Start of Provided passage
For those of you not in the know, I am bi-polar and there are some days - like yesterday - when I am no use to man nor beast. However, I did manage to pull myself together for about twenty minutes and have an interesting chat with Andy Thommen of Zenit. I was not at all well whilst I was talking to him, and had to truncate the interview fairly abruptly when my housekkerper and kids arrived, causing Prudence (my massively bulky bulldog x boxer bitch) to rush about everywhere like a tee-to-tum barking insanely. This was too much for my faltering mental health to deal with, and so I promised that we would talk again soon, and said my goodbyes. Andy, my friend - I am terribly sorry about that. I would have liked to have talked for longer, and I will set up another interview soon, I promise.

On with the show:
  
JON: I very much like your album.  I think it is very good indeed.

ANDY: Thank you very much

JON: Did it take a long time to do?

ANDY: Seven years

JON: That’s quite a long time.

ANDY: No, no, seven years is the time we had between the second album and this actual third album.  We had a lot of trouble between these two albums.  Mainly a band member had an accident, and we had kids coming so time was extremely restricted for another band member during this time.  We have a total of something like 12 or 13 kids for the band members so we are extremely busy with our families.  And at the end when we were ready, let’s say three years ago, the drummer changed which pushed us back a little bit on our plans, and finally we were ready, let’s say the middle of last year with a final print master, and then we made the deal with Galileo and Gonzo so it took a bit more time during the holiday season and then came the Christmas season and at the end it became January <laughs> so there are a lot of excuses but at the end for us it’s important to make  a very good product at the end – a very good album - and we had no strict deadline so in the end it took a lot of time but we are happy with it.
End of Provided passage
Start of Recorded information
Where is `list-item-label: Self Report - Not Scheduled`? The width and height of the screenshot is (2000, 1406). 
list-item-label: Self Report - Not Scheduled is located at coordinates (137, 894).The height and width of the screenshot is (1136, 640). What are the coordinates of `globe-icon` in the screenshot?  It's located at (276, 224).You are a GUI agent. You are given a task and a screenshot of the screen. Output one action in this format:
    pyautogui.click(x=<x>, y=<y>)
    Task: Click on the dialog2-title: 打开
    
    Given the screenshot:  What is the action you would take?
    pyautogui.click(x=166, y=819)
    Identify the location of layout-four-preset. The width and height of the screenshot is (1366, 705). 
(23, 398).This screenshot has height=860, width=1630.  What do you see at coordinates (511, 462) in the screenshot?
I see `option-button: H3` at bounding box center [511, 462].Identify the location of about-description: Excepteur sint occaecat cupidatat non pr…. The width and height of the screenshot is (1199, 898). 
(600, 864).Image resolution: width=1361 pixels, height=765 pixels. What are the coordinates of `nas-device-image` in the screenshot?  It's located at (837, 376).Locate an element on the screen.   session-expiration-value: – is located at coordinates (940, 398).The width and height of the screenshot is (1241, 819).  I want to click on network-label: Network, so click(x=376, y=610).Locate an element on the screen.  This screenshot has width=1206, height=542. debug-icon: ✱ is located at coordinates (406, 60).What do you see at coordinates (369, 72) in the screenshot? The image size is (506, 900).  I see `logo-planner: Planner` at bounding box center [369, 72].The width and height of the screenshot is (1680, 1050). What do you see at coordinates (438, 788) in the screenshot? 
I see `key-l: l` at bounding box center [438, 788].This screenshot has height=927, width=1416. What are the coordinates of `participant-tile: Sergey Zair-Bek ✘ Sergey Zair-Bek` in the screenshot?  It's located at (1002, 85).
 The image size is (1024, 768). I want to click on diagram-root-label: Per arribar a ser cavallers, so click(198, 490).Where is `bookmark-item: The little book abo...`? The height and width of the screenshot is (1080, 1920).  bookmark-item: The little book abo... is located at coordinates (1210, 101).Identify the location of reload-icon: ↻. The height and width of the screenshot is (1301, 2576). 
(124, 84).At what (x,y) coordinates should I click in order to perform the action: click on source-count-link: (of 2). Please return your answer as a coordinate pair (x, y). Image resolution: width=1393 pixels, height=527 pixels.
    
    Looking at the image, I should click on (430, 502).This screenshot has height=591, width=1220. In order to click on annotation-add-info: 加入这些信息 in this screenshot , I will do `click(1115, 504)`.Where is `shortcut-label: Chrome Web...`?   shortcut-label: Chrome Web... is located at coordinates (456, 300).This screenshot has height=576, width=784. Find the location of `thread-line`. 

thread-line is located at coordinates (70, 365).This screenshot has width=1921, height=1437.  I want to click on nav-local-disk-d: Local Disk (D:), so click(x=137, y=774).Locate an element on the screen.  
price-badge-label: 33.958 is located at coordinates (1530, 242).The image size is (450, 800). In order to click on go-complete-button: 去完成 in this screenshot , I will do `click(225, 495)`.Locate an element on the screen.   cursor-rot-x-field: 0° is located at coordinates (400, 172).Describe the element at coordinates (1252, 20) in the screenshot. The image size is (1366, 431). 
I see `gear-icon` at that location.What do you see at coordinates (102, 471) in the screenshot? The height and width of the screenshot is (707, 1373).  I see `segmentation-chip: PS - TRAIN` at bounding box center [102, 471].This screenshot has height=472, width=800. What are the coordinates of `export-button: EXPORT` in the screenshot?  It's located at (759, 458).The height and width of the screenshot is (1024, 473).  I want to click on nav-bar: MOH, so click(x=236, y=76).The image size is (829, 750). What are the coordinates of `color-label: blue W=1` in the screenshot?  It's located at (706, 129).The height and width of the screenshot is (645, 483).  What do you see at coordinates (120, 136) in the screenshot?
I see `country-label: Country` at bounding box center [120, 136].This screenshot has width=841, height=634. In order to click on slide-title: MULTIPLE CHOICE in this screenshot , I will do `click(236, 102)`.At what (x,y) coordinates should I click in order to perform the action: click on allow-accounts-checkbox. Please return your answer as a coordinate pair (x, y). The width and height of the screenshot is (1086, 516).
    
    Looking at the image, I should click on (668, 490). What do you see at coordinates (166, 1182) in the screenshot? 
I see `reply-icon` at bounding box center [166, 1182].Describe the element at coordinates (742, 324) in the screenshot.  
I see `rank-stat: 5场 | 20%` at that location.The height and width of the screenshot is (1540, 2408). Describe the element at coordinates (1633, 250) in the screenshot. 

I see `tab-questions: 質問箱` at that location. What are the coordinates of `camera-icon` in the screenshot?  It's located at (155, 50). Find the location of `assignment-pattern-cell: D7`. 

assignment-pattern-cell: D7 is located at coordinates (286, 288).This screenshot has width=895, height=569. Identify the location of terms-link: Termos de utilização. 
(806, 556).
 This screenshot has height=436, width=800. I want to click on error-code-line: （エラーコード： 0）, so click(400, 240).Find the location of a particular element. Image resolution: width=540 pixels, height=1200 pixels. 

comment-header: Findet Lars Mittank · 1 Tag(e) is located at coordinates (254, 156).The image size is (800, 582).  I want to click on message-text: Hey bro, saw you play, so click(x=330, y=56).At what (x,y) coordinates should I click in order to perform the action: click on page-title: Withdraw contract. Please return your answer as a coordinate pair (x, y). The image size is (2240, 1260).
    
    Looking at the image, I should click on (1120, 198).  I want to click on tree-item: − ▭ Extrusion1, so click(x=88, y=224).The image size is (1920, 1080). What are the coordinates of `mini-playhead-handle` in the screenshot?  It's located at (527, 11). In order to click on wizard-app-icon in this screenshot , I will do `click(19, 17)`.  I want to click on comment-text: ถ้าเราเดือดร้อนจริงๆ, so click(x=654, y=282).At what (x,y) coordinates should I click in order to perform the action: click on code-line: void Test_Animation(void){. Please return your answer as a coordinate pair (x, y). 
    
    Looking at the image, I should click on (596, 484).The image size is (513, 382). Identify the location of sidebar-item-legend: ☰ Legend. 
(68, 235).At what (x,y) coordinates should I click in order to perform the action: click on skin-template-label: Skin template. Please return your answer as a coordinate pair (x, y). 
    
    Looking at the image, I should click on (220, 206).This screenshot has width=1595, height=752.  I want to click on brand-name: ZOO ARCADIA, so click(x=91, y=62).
End of Recorded information
■ **Task description**: In the Zenit interview, with whom did the band make a deal once the final print master was ready?

■ **Task response**: Galileo and Gonzo.